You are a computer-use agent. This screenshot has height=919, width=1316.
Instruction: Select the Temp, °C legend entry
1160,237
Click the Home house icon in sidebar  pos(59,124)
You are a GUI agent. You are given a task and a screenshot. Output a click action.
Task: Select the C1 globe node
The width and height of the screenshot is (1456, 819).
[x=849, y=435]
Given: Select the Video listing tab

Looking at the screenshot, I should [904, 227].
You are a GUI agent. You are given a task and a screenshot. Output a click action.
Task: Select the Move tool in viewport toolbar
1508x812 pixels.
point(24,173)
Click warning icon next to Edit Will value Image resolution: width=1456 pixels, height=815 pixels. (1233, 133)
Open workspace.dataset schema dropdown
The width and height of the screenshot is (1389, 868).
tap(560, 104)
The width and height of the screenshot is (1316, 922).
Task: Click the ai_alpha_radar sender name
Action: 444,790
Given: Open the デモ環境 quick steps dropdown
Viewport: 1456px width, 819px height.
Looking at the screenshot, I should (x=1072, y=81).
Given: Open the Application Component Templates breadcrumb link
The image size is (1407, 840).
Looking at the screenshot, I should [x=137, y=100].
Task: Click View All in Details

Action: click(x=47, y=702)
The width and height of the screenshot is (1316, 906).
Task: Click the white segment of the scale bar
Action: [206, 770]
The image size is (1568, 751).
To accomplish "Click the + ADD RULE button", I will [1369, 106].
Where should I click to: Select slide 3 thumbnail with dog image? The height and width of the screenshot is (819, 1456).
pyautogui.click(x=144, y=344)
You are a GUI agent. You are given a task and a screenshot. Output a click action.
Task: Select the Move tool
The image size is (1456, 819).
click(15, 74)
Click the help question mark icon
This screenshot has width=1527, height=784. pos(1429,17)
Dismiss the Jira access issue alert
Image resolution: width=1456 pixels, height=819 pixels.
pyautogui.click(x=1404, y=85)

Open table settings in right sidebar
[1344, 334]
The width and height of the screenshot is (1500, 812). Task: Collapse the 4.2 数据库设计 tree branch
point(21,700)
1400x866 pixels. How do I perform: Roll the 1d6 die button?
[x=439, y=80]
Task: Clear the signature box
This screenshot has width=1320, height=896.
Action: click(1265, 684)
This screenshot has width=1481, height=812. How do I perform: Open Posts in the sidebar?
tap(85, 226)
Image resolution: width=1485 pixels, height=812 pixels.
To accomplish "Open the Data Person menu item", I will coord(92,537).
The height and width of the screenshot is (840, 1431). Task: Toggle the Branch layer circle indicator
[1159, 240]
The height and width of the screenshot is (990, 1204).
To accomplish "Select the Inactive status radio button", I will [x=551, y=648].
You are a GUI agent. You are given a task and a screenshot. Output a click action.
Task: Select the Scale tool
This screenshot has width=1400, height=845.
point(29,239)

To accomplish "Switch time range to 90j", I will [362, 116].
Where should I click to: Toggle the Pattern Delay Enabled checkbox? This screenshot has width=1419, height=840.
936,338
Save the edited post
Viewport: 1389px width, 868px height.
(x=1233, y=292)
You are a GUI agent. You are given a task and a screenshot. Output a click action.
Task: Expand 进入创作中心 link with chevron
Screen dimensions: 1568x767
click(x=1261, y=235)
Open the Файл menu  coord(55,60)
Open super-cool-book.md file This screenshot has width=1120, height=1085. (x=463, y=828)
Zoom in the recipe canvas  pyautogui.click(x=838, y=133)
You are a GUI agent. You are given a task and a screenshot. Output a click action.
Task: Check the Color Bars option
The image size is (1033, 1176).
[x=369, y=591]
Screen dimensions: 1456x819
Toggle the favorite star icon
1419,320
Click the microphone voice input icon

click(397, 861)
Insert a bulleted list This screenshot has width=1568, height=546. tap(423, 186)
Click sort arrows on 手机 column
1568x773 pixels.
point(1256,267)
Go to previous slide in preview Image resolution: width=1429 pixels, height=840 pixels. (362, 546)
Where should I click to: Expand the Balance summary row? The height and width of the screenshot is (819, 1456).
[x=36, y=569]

**Brief:** Extract every line above that contains the word "link".

**Exercise answer:**
Given: Open the Application Component Templates breadcrumb link
Task: Expand 进入创作中心 link with chevron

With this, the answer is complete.